November 13, 2016


Prologue

If you’re looking at this, I suppose you must’ve heard Anscombe’s Quartet before.

But just in case, if you don’t know what that is, you can find it out here.


Summary Statistics

  1. Original Data Set

The original data from Anscombe’s Quartet looks like this:

AnscombesQuartet <- read.csv("Anscombe's Quartet.csv")
Anscombe’s Quartet Original Data
group I   group II   group III   group IV
x_1 y_1   x_2 y_2   x_3 y_3   x_4 y_4
10 8.04   10 9.14   10 7.46   8 6.58
8 6.95   8 8.14   8 6.77   8 5.76
13 7.58   13 8.74   13 12.74   8 7.71
9 8.81   9 8.77   9 7.11   8 8.84
11 8.33   11 9.26   11 7.81   8 8.47
14 9.96   14 8.1   14 8.84   8 7.04
6 7.24   6 6.13   6 6.08   8 5.25
4 4.26   4 3.1   4 5.39   8 5.56
12 10.84   12 9.13   12 8.15   19 12.5
7 4.82   7 7.26   7 6.42   8 7.91
5 5.68   5 4.74   5 5.73   8 6.89


  1. Mean & Variance
AnscombesQuartet.sum <- AnscombesQuartet %>%
        summarise_each(funs(mean, variance = var)) %>%
        gather(key = sum_type, value = value) %>%
        separate(col = sum_type, into = c("variable", "group","sum_type")) %>%
        spread(key = sum_type, value = value) %>%
        unite(variable, variable, group)
Mean & Variance of Each Variable in Different Groups
variable mean variance
x_1 9 11
x_2 9 11
x_3 9 11
x_4 9 11
y_1 7.5 4.1273
y_2 7.5 4.1276
y_3 7.5 4.1226
y_4 7.5 4.1232

The mean and variance of x and y in different groups are either the same or very close.


  1. Correlation
cor.fun <- function(n) {
        x <- paste("x", n, sep = "_")
        y <- paste("y", n, sep = "_")
        x_col <- AnscombesQuartet[, x]
        y_col <- AnscombesQuartet[, y]
        correl <- cor(x_col, y_col)
        return(correl)
}
corr <- sapply(1:4, cor.fun)
Correlation of x and y within Each Group
group I group II group III group IV
0.8164 0.8162 0.8163 0.8165

The correlation of x and y within each group are very close too.


  1. Linear Regression
lm.fun <- function(n) {
        x <- paste("x", n, sep = "_")
        y <- paste("y", n, sep = "_")
        x_col <- AnscombesQuartet[, x]
        y_col <- AnscombesQuartet[, y]
        lm_model <- lm(y_col ~ x_col)
        intercept <- round(lm_model$coef[1], 0)
        slope <- round(lm_model$coef[2], 1)
        return(paste0("y = ", intercept, " + ", slope, "*x"))
}
reg <- sapply(1:4, lm.fun)
Linear Regression Equation of Each Group
group I group II group III group IV
y = 3 + 0.5*x y = 3 + 0.5*x y = 3 + 0.5*x y = 3 + 0.5*x

Linear models show no difference between groups.


Visualization

Finally, let’s make some plots!
But before that, remember to transform the data into tidy format.

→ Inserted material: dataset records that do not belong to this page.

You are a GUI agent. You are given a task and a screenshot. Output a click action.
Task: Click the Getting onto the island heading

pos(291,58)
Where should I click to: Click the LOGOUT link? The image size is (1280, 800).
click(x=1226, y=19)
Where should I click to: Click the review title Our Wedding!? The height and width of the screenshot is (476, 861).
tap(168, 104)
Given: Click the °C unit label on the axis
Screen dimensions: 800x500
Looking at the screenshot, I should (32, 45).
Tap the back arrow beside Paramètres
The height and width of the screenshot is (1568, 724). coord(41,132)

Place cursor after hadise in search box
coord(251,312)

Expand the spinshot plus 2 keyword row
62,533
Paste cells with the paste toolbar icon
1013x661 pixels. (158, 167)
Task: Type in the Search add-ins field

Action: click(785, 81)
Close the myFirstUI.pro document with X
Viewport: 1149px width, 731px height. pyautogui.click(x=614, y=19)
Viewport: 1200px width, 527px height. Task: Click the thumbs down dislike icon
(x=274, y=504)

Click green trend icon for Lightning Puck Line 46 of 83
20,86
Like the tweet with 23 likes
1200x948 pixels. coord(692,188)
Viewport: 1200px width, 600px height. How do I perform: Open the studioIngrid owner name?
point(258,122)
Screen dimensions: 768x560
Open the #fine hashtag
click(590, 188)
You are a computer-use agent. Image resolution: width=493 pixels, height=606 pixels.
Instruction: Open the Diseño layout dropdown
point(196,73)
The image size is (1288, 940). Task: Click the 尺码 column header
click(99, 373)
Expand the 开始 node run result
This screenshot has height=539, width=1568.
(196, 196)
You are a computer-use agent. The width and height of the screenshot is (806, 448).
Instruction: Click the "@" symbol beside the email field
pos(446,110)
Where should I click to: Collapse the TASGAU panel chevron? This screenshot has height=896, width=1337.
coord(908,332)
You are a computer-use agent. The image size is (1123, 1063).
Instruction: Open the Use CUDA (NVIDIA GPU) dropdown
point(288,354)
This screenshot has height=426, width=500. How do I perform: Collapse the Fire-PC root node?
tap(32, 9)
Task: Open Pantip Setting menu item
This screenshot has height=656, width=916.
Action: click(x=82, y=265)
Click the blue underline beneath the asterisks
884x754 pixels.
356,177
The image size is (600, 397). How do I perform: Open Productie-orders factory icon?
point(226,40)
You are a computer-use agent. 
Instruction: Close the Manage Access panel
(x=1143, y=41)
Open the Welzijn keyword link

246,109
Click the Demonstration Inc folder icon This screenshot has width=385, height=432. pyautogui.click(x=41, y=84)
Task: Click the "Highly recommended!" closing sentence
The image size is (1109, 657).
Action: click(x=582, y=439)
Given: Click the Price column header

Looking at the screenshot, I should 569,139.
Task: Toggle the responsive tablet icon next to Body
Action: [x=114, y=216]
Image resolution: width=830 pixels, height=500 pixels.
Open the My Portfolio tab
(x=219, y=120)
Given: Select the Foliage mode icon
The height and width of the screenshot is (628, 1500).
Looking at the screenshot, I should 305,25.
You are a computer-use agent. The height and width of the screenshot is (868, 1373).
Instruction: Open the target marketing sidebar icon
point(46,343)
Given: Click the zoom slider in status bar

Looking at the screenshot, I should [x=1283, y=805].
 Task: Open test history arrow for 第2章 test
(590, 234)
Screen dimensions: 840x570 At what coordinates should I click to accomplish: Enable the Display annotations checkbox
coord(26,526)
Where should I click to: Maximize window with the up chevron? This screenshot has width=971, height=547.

AnscombesQuartet.x <- AnscombesQuartet %>%
        select(contains("x")) %>%
        gather(key = key, value = x) %>%
        separate(col = key, into = c("variable", "group")) %>%
        select(-variable)
AnscombesQuartet.y <- AnscombesQuartet %>%
        select(contains("y")) %>%
        gather(key = key, value = y) %>%
        select(-key)
AnscombesQuartet.tidy <- cbind(AnscombesQuartet.x, AnscombesQuartet.y)
g <- ggplot(aes(x = x, y = y), data = AnscombesQuartet.tidy) +
        geom_point() +
        geom_smooth(method = "lm", se = FALSE, size = 0.5) +
        facet_wrap(~group, ncol = 2) +
        ggtitle("Anscombe's Quartet")
ggplotly(g)

Despite the summary statistics of the data are pretty much the same, the plots here are telling us a different story:

  1. Data in group 1 has a linear relationship.
  2. Data in group 2 has a non-linear relationshp.
  3. The majority of the data in group 3 has a linear relationship, but there’s an outlier.
  4. In group 4, except for the outlier, the two variables have no relationship at all, since x is the same no matter what the y value is.